Ringfort (Rath), Sheeanmore, Co. Sligo
Co. Sligo |
Ringforts
What makes the ringfort at Sheeanmore quietly arresting is not grandeur but geometry.
Sitting on a gentle rise in open pasture in County Sligo, this roughly circular enclosure measures 31 metres east to west and 35 metres north to south, its interior raised above the surrounding ground. The whole thing is defined by a layered set of earthworks: a substantial inner bank of earth and stone, a fosse (a defensive ditch, typically dug to reinforce the bank above it), and then an outer bank beyond that. The original entrance survives too, readable in the landscape as a four-metre gap through the inner bank, a causeway crossing the fosse, and a corresponding eight-metre opening in the outer bank, all aligned to the east-south-east.
Ringforts, known in Irish as raths when earthen rather than stone-built, are among the most common archaeological monuments in Ireland, most dating to the early medieval period, roughly the fifth to twelfth centuries. They functioned primarily as enclosed farmsteads, the banks and ditches marking out a family's territory and providing some protection for livestock. At Sheeanmore, the layered defence of inner bank, fosse, and outer bank suggests a site of some status, since simpler ringforts typically made do with a single bank.

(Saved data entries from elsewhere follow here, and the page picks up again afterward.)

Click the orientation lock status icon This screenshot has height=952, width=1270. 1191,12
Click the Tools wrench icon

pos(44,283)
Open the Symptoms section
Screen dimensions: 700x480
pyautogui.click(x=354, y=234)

Two linear quarries on the south-east side of the enclosure, one at the inner foot of the internal bank and one cut into the base of the fosse, indicate where material was extracted during construction. A later drystone field wall, running east to west, now bisects the interior into two equal halves, a reminder that the site has continued to be used, and altered, by successive generations of farmers long after its original function was forgotten. Perhaps most intriguing is the souterrain, an underground stone-lined passage or chamber used for storage or refuge, whose remains extend from the inner face of the western bank into the interior. Such passages are frequently found in association with ringforts across Ireland, though their full extent at Sheeanmore has not been fully mapped above ground.